Stubborn inflation and long-term uncertainties are setting the stage for a potential shift in growth and value equity market leadership. Of all the aspects of regime change, the impact stemming from the breakdown in the 30-year downtrend in interest rates resonates with Newton portfolio manager Andy Leger the most.
Over the last year and a half, the switch to a rising interest rate environment has impacted growth and long duration assets, says Leger. “Shorter duration, more value-focused, free-cash flowing assets have done a bit better.”
Another area of interest to Leger is private equity.
“For the past 20 years, private equity has been able to raise unlimited amounts of money with ever increasing amounts of leverage with few covenants,” explains Leger. “The question going forward is how many more of these companies can we finance with negative cash flows? And, will there be more of a shift of some of the funds back to small cap?”
Leger adds, “I think what we do know is going forward, there is going to be more of a premium in small cap attached to lower leverage on the balance sheet and more of an advantage for some of these small cap companies or strategic buyers of assets.”
Potential opportunities in emerging markets
Emerging market equities may be at an inflection point, according to Newton portfolio manager Ian Smith. Geopolitical tensions and the rising call for energy transition is putting emerging markets in the spotlight.
He says: “The reason why emerging markets is the center of that is because the majority of the emissions in the world today are derived from emerging markets.
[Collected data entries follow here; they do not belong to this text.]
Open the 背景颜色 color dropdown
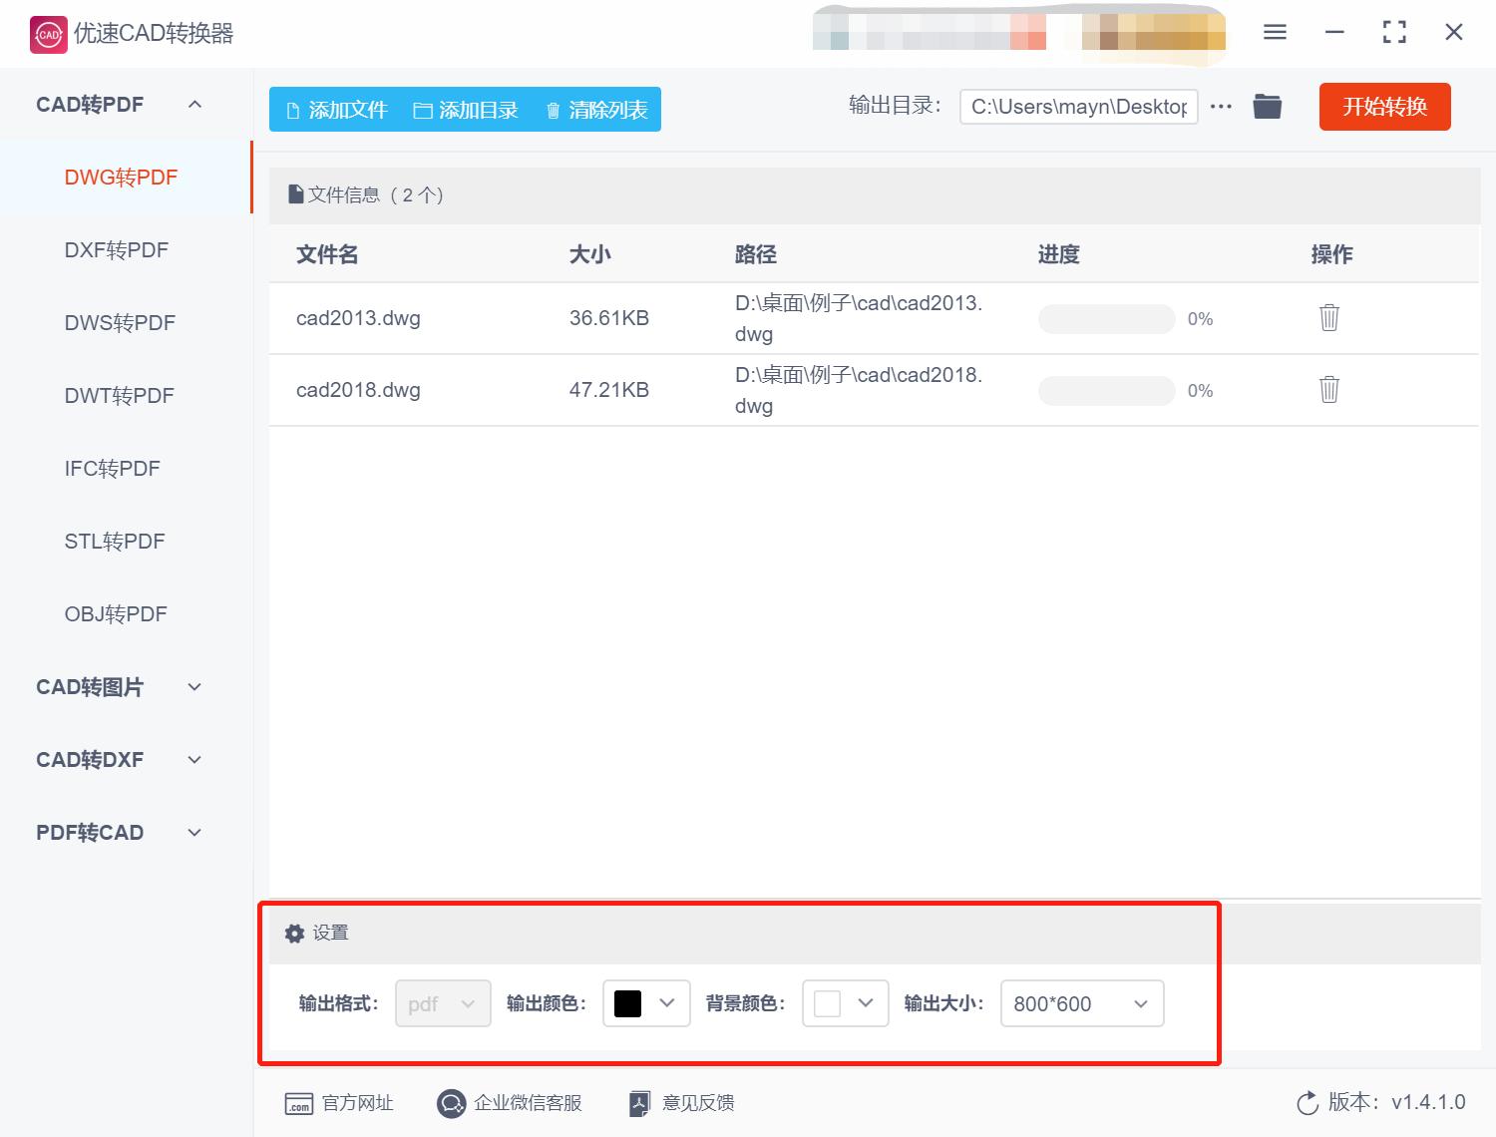 (867, 1003)
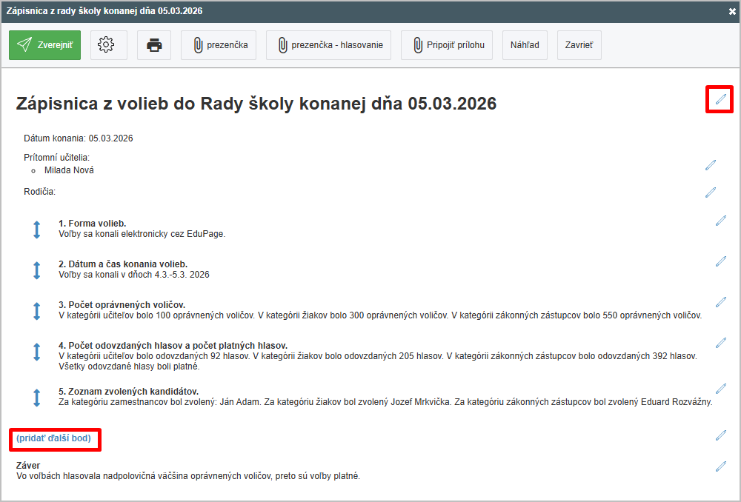Screen dimensions: 741x502
Task: Edit item 5 Zoznam zvolených kandidátov
Action: (x=720, y=389)
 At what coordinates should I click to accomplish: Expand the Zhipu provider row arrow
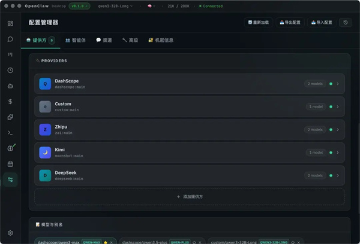(x=338, y=130)
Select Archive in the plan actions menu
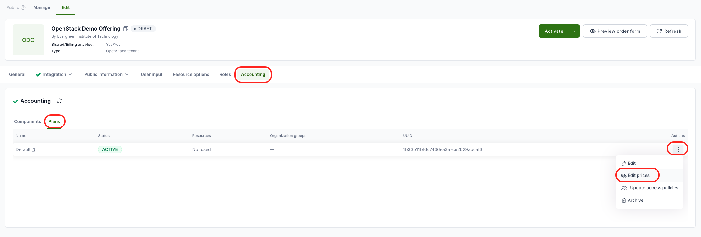The image size is (701, 237). pos(635,200)
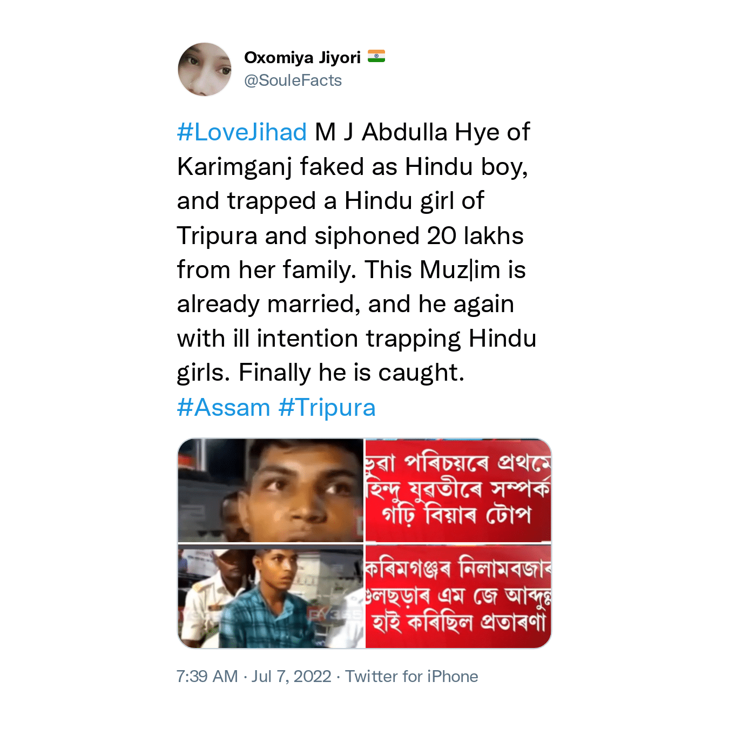This screenshot has height=729, width=729.
Task: Open the #Tripura hashtag
Action: click(x=327, y=408)
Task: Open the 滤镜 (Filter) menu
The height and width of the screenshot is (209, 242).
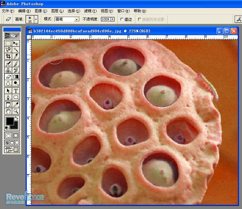Action: pyautogui.click(x=90, y=11)
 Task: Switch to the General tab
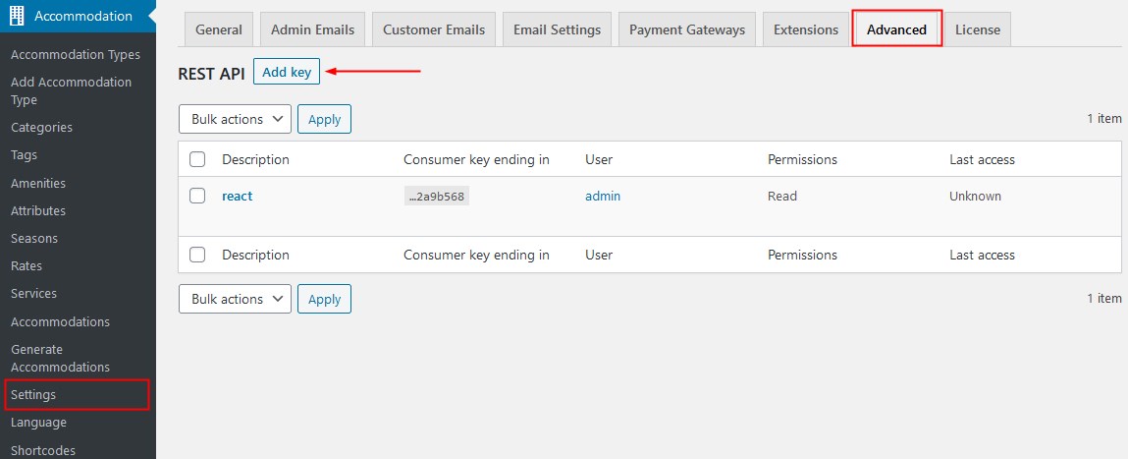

By far, the most exciting long-term opportunity is trying to understand where companies can provide tech-based solutions and where the solutions can be really impactful in emerging markets.”
Smith predicts certain areas of production will be localized in China while supply chains will diversify to places like India.
Not all doom and gloom
There is a positive dimension to regime change, according to John Bailer. “You want to focus on those high cash-flow generating businesses that have great balance sheets,” he says.
A prime example of such a business sector would be the advertising agency industry.
“If you look back over the last number of years, the companies that were spending a lot of the advertising dollars were those companies that were benefiting from “free” money (in this low interest rate environment),” notes Bailer. “They took their IPO (initial public offering) money and put it back into digital advertising to enable them to grow very, very quickly.”
However, Bailer notes that these are not the customers of the big advertising agencies.
“Advertising agency customer bases are more exposed to the slower growing Procter and Gamble’s, Coca Cola's of the world,” explains Bailer. “It looked like these agencies were losing share and these stocks were valued like they were secularly challenged.”
He adds: “I think there is a great opportunity to get into these more traditional advertising agency names. By the end of last year, they've been able to outgrow the big digital advertising companies while their customers have strong pricing power.”